Di tanto in tanto accompagnavo dei delegati tedeschi ai loro incontri a Gerusalemme, presso qualche commissione della Knesset oppure nell'atrio di un hotel. In quelle occasioni sussurravo all'orecchio dei delegati ciò che i loro colleghi avevano appena detto in inglese a proposito del clima, e subito dopo sussurravo una possibile risposta in inglese, un complimento sull'aria condizionata o qualcosa del genere. I miei delegati ripetevano quasi sempre ciò che proponevo, ma con una pronuncia orribile. In quel modo però suonava per lo meno autentico.

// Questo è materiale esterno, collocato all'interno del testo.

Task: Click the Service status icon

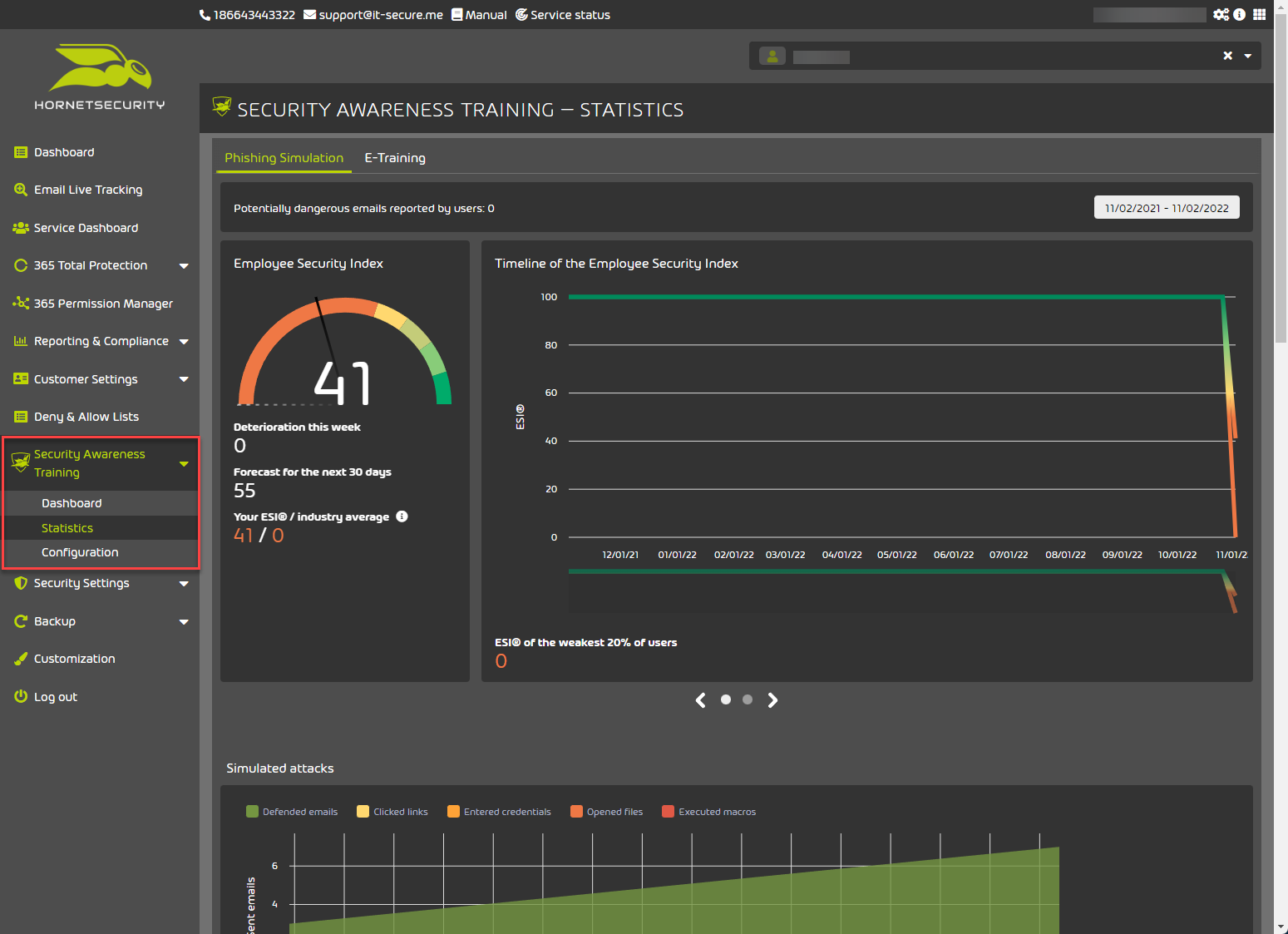Action: click(x=521, y=14)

Spesso la voce e la mimica dei delegati mi perseguitavano per tutto il giorno. Ero certa che con quel posto di lavoro Windmühle avesse voluto vendicarsi di me, tuttavia in quel momento ero contenta.
Capitolo 5.
L'asfalto odorava di pioggia ed era grigio come il cielo. Stavo aspettando un autobus per Gerusalemme. Nel tardo pomeriggio del venerdì chiudeva tutto, lo Shabbat era sacro e il divieto di lavorare assoluto.
"Il settimo giorno è Shabbat, sacro all'Eterno; chiunque lavorerà in questo giorno sarà messo a morte" è scritto da qualche parte nella Torah, se ben ricordo. Dato che entro un'ora non ci sarebbero più stati pullman in circolazione, l'autostazione di Tel Aviv era gremita. La pioggia si fece più forte, i viaggiatori si accalcavano nella soffocante sala d'attesa. Di fronte a me era seduta una giovane con l'uniforme dell'esercito che si stava mettendo lo smalto alle unghie. Sul sedile accanto al suo c'erano una minuscola borsa e una mitraglietta. Alla sua destra c'era un uomo in shorts blu reale, con una kippah bianca fissata alla sua testa di riccioli rossi da due grandi fermagli. Alle sue spalle due tailandesi di età indefinita stavano conversando ad alta voce.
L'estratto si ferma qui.